Il ricorso per cassazione
L’ente datore di lavoro ha proposto ricorso per Cassazione avverso la sentenza della Corte d’Appello, articolando tre principali motivi di impugnazione.
Ha sostenuto, in primo luogo, che spettasse ai lavoratori provare in modo dettagliato il danno subito e il nesso causale con la condotta datoriale.
A seguire, ha contestato l’idea che il danno potesse considerarsi automaticamente esistente solo per effetto della violazione, ritenendolo contrario ai principi dell’ordinamento.
Infine, parte ricorrente ha criticato la sentenza di merito per non aver motivato adeguatamente il criterio seguito nella quantificazione del risarcimento del danno.
La Corte di Cassazione ha ritenuto inammissibili i primi due motivi di ricorso, escludendo la fondatezza delle critiche mosse alla decisione della Corte d’Appello.
I giudici di legittimità hanno precisato che, nel nostro ordinamento, il riconoscimento del danno non può avvenire automaticamente – ossia “in re ipsa” – sulla base della sola violazione di una norma.
Tuttavia, nel caso di specie, risultava già accertato con giudicato l’inadempimento del datore di lavoro, consistente nella reiterata violazione dell’art. 8 del D.lgs. 66/2003, protrattasi per oltre dieci anni.
Tale violazione, per la sua durata e gravità, è stata ritenuta dalla Corte d’Appello idonea a far presumere l’esistenza di un danno da usura psicofisica, sulla base di elementi gravi, precisi e concordanti.
Nella specie, infatti, pur essendo stato escluso il riconoscimento di un danno in re ipsa era stata dimostrata - si legge nella decisione - "una lesione della sfera giuridica dei lavoratori che, essendosi protratta negli anni senza soluzione di continuità, è stata qualificata come idonea, almeno in via presuntiva, a produrre un pregiudizio significativo".
La Cassazione ha quindi confermato che l'accertamento operato, fondato su presunzioni e adeguatamente motivato, rientrava nella piena discrezionalità del giudice di merito.
In merito al terzo motivo di ricorso, la Corte di Cassazione ha ritenuto adeguata la motivazione fornita dalla Corte d’Appello in ordine alla quantificazione del risarcimento.
I giudici territoriali avevano basato la liquidazione su una pluralità di elementi oggettivi: la durata delle pause non godute, le buste paga dei lavoratori, le tabelle contrattuali applicabili e i conteggi presentati dagli stessi dipendenti.
Sebbene sintetica, la motivazione è stata considerata sufficiente a rendere chiaro il ragionamento seguito dal giudice di merito per determinare l’importo dovuto.
La Corte di legittimità, in conclusione, ha affermato il seguente principio di diritto, che costituisce il fulcro giuridico della pronuncia:
“La reiterata violazione della normativa in tema di pause lavorative ex art. 8 d.lgs. n. 66 del 2003 può tradursi in un danno da usura psico-fisica per il dipendente, la cui esistenza può, in presenza di valida allegazione sul punto, essere stabilita dal giudice anche tramite il ricorso a presunzioni.

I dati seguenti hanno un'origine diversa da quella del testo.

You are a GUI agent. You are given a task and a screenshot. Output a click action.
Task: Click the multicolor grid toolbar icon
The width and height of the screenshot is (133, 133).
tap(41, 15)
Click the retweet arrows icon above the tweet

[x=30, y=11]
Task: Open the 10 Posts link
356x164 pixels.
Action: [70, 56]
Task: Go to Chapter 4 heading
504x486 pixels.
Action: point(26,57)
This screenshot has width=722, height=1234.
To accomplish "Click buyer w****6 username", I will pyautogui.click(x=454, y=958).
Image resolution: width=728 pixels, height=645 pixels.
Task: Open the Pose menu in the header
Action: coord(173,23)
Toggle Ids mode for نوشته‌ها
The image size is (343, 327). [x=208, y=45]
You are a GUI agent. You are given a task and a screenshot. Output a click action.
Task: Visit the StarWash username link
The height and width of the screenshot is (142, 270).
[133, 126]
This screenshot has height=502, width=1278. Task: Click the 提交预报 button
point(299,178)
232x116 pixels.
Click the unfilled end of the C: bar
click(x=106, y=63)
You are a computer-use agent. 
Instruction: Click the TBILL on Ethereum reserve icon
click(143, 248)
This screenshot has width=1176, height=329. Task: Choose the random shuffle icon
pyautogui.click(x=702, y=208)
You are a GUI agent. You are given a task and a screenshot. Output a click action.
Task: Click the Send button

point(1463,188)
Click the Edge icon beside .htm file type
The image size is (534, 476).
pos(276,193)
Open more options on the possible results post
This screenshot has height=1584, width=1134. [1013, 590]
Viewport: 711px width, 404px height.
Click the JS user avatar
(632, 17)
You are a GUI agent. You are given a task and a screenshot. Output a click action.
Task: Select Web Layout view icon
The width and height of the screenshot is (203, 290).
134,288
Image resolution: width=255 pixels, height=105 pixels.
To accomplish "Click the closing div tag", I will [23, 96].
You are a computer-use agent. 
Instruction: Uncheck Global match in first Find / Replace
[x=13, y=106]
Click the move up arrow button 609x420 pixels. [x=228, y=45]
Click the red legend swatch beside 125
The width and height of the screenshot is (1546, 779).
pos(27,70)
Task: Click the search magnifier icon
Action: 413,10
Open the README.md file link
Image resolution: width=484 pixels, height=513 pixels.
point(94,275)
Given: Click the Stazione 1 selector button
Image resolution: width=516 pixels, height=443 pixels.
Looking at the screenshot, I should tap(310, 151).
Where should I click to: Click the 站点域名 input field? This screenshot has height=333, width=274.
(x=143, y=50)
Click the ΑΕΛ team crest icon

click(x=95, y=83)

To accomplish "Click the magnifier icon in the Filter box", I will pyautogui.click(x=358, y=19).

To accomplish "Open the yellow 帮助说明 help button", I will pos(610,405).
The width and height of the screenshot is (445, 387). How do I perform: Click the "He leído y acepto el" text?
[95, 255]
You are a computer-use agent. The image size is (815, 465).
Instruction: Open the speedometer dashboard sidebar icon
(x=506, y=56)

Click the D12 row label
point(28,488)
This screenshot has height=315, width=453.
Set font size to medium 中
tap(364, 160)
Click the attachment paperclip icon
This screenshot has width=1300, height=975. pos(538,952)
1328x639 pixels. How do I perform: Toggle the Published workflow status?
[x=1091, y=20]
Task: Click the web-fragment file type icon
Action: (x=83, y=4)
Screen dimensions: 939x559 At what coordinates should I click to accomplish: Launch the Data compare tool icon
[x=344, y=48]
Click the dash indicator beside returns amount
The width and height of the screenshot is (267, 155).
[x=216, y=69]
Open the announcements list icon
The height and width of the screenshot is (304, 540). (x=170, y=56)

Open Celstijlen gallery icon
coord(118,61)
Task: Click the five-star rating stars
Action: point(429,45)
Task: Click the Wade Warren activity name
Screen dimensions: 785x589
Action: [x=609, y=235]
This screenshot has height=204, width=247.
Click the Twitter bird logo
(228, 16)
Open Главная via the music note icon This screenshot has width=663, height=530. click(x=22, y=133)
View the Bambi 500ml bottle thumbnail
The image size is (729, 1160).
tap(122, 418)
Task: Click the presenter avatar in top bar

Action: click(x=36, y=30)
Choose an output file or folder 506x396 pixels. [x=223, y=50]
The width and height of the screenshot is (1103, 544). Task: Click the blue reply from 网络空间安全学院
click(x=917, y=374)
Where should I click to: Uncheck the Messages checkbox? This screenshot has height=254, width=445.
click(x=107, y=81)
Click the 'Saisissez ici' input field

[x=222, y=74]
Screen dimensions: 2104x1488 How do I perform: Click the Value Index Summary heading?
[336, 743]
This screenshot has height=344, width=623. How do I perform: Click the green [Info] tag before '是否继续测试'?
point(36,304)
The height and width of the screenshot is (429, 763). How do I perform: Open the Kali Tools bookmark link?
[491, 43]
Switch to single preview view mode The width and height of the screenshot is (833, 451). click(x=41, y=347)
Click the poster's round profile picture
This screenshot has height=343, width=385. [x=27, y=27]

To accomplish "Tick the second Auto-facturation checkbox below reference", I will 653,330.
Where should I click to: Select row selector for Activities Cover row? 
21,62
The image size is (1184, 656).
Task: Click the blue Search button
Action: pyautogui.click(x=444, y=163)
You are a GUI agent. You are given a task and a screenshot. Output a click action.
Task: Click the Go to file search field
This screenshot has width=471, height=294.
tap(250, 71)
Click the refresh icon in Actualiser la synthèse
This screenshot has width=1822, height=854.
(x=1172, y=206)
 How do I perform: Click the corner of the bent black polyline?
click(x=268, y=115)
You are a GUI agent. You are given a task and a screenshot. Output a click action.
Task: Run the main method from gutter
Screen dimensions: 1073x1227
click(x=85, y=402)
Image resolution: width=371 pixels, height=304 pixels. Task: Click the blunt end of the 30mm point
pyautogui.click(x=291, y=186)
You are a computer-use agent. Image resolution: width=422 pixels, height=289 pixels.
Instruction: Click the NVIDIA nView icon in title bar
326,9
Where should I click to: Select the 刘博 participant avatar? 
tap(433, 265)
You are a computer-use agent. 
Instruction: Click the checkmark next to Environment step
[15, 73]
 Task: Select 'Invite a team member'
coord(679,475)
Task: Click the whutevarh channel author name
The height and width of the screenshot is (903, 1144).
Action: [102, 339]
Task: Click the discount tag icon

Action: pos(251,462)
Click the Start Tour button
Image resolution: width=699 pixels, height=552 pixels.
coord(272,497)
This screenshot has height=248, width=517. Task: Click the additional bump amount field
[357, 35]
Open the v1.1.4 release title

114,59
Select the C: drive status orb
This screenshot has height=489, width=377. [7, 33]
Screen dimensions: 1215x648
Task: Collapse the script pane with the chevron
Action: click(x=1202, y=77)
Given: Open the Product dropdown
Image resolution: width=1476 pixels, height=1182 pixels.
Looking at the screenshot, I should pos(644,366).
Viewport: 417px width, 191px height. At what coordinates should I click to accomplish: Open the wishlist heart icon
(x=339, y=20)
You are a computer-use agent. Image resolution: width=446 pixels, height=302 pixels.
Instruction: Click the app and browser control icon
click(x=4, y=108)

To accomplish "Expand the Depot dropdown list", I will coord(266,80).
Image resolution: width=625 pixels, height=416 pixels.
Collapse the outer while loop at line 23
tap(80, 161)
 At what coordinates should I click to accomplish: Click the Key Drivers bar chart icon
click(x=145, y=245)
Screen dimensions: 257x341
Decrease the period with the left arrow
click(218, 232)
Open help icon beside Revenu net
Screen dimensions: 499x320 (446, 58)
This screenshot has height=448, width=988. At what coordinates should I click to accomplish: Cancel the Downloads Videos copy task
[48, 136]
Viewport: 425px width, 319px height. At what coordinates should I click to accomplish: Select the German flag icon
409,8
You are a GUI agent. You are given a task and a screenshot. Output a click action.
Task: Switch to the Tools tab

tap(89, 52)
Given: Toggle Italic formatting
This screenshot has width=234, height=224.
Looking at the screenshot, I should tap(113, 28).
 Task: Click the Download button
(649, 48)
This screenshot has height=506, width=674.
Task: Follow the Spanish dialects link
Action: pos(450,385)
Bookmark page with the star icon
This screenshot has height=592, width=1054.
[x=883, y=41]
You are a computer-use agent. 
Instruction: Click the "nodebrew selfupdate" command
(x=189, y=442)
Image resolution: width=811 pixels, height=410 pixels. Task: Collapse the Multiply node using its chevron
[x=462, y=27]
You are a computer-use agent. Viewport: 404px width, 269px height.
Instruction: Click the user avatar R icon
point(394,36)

Il relativo accertamento, qualora debitamente motivato in maniera conforme al disposto dell’art. 111 Cost., non è più sindacabile, in quanto tale, in sede di legittimità.”
Cosa succede se un lavoratore non fruisce della pausa minima prevista dalla legge?
Il datore di lavoro può essere ritenuto responsabile per inadempimento contrattuale. Se l’omissione è reiterata e incide sulla salute del lavoratore, può essere riconosciuto un danno risarcibile.
È sempre necessario dimostrare il danno psicofisico subito?
Sì, ma la prova può avvenire anche tramite presunzioni quando vi è una reiterata violazione normativa già accertata e allegazioni adeguate.
Come può un datore di lavoro evitare responsabilità per usura da mancata pausa?
Assicurandosi che l’orario di lavoro consenta il rispetto dell’art. 8 del D.lgs. 66/2003 e documentando le modalità organizzative che garantiscono la fruizione della pausa minima.
Quali documenti servono per provare la mancata fruizione della pausa?
Turni di servizio, buste paga, testimonianze, assenza di registrazioni di pause o mancanza di regolamentazione contrattuale interna sono elementi rilevanti.